## TAREFA 1
Responda a estas perguntas com base no texto sobre a fome e o desperdício de alimentos:
(a) Em que ano a França se tornou o primeiro país a proibir os supermercados de deitar fora alimentos não utilizados?
(b) Como se chama a mercearia para alimentos desperdiçados que existe na Dinamarca?
(c) Em que cidade abriu a Feed it Forward?
## TAREFA 2
Continue o texto sobre a fome e o desperdício de alimentos a partir da última frase apresentada.

## TEXTO EXTRAÍDO
■ ■ ■ ■

Esta é só uma abordagem
que apenas aborda o problema.
Outra foi o lançamento
das nossas mercearias temporárias.
Recuperamos o excesso
de alimentos das empresas
e formamos mercearias comunitárias
gratuitas no meio de desertos alimentares.
Apresentamos um "chef",
fazemos testes de sabor no local
e as famílias levam as receitas.
Damos a cada família sacos reutilizáveis
e permitimos que façam compras
sem a etiqueta de preço.
Queríamos dar às pessoas
acesso a refeições
e não apenas a alimentos.
Queríamos mudar o modo como pensamos
e trabalhamos para erradicar a fome,
convencer as pessoas
de que podemos erradicar a fome,
não enquanto organização,
ou banco alimentar,
mas como uma iniciativa social,
que visa reduzir o desperdício
e acabar com a fome.
Mas não tem sido tão fácil
como eu julgava
mudar a narrativa
e o processo de pensamento
sobre como pensamos poder
resolver o problema da fome.
Em 2016, a França
tornou-se o primeiro país
a proibir os supermercados
de deitar fora alimentos não utilizados.
Em vez disso, eles devem doá-los
e são multados se não fizerem isso.
Sim.
(Aplausos)
Em 2017, a Itália seguiu o exemplo,
tornando-se o segundo país europeu
a proibir o desperdício de alimentos.
Foi apresentada de forma tão simples
quanto foi aprovada:
"Temos milhares de toneladas
de alimentos bons que vão para o lixo
"e pessoas pobres que passam fome".
Tão simples como isto.
A Dinamarca tem uma mercearia
para alimentos desperdiçados.
Chama-se Wefood.
Recuperam o excesso de alimentos
de mercearias locais
e vendem-no com descontos até 50%.
Depois doam todas as receitas
a programas de ajuda a emergências
e questões de necessidade social
para as pessoas necessitadas.
Foi aclamada como
"a mercearia da boa vontade".
No ano passado, o mundo ganhou
a primeira mercearia "pague o que puder":
quando abriu a Feed it Forward,
em Toronto.
As prateleiras são abastecidas,
com o excesso de alimentos
provenientes dos supermercados
e permitem que as famílias
paguem apenas o que puderem
naquela mercearia.
Isto é incrível.
É desta inovação que nós mais precisamos.
Todos podemos contribuir
para a mudança de atitudes
e para a forma como erradicar a fome.
Quando pensamos
em como permitimos que a tecnologia
mudasse a nossa vida
como comunicamos uns com os outros,
como olhamos para o entretenimento
ou como recebemos comida,
é incrível que ainda
não tenhamos erradicado a fome.

■ ■ ■ ■

[Registos brutos]
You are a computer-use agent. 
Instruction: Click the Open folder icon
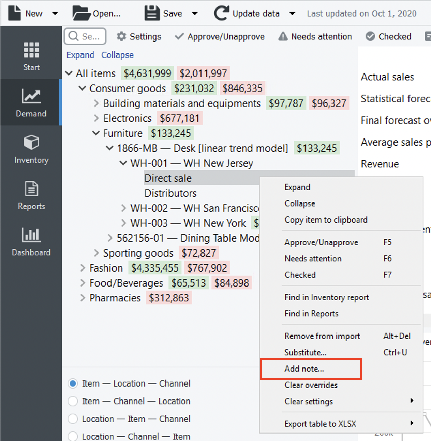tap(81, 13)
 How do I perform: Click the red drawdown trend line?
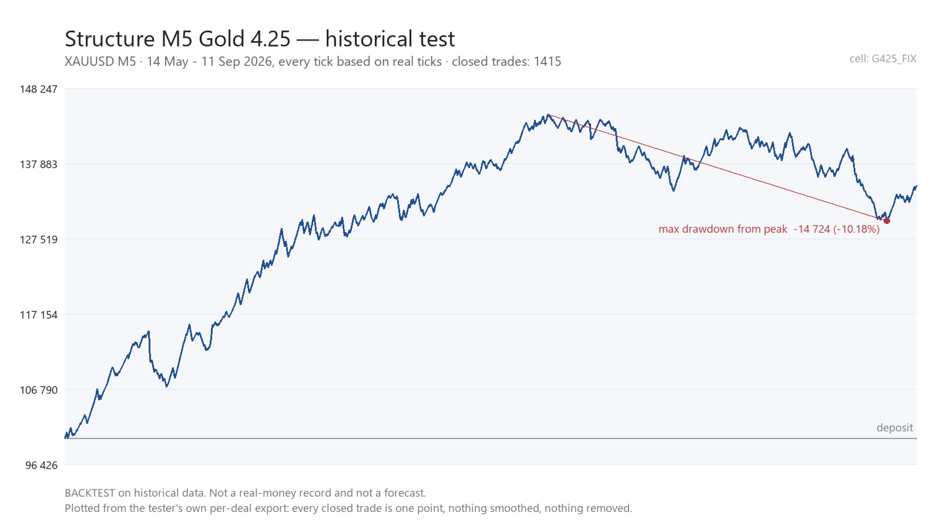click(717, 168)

■ ■ ■ ■

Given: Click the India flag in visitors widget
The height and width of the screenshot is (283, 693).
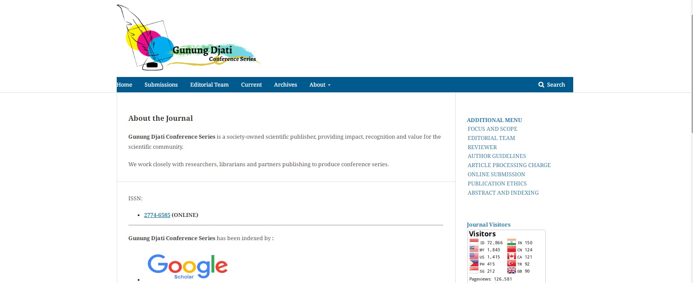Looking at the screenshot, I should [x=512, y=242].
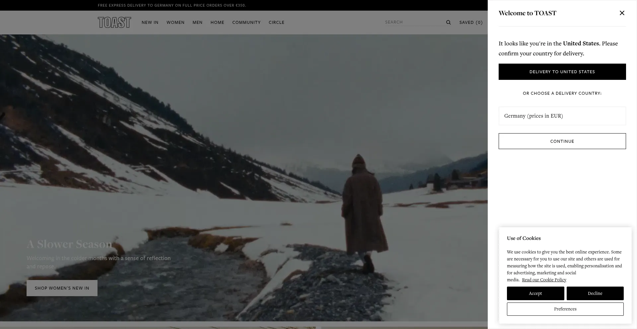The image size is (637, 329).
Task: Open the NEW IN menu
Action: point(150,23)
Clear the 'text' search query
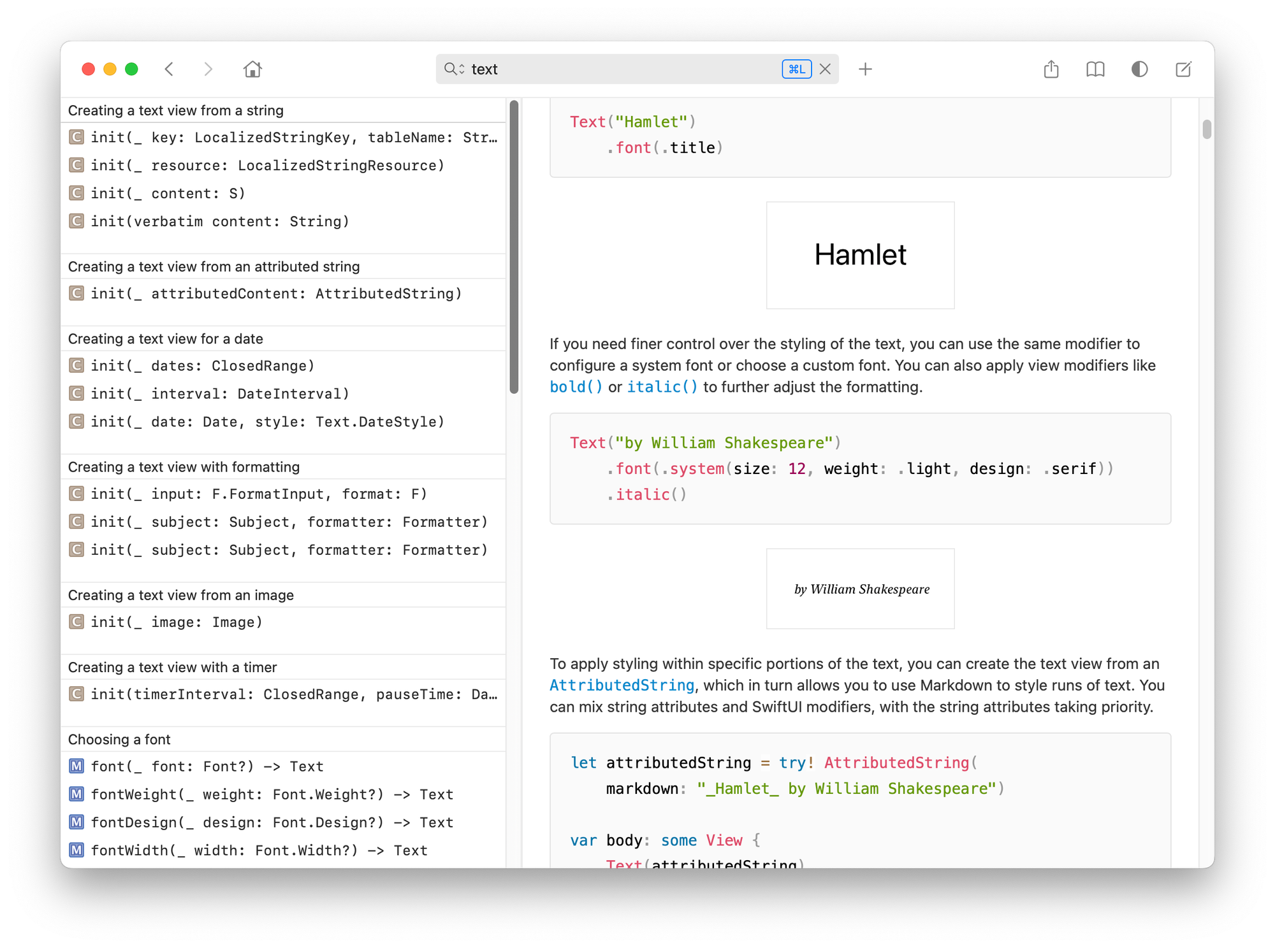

■ ■ ■ ■

## RESPOSTA 1
(a) A França tornou-se o primeiro país a aplicar essa proibição em 2016.
(b) A mercearia dinamarquesa chama-se Wefood.
(c) A Feed it Forward abriu em Toronto.

## RESPOSTA 2
Temos carros que podem
conduzir sozinhos
e milhões de pessoas
que não conseguem alimentar-se.
Com milhões de dólares em doações
para acabar com a insegurança alimentar,
devíamos ter erradicado a fome
há anos.
Eu pergunto-me...
(Aplausos)
Eu pergunto-me:
Porque não escapamos deste ciclo vicioso?
Porque ainda não resolvemos este problema?
Lembro-me de encontrar
investidores e lançar a ideia,
tentando arrecadar fundos
para o meu negócio
e um dele me dizer, muito a sério:
"A fome é um problema já resolvido".
Como se milhares não se fossem deitar
famintas todos os dias,
como se não houvesse mais nada a fazer.
E a realidade é esta:
Há quem pense
que a fome está a desaparecer
mas a verdade é que
nós estamos a tentar.
Se queremos combater a fome,
então, temos de mudar a forma
como o estamos a fazer.
As mesmas ações vão gerar sempre
os mesmos resultados.
Há centenas de empresários sociais
em todo o mundo.
Eles estão focados em resolver
problemas graves como a fome,
mas nunca receberão o mesmo apoio
que damos a outras organizações
e bancos alimentares
Mas, se lhes derem uma oportunidade,
eles são capazes de gerar novas ideias
e talvez sejam pioneiros o suficiente
para resolverem este problema.
Por isso, viajo pelo mundo,
relatando como é a fome nos EUA
e explicando a diferença
entre dar acesso a alimentos
e dar acesso a refeições.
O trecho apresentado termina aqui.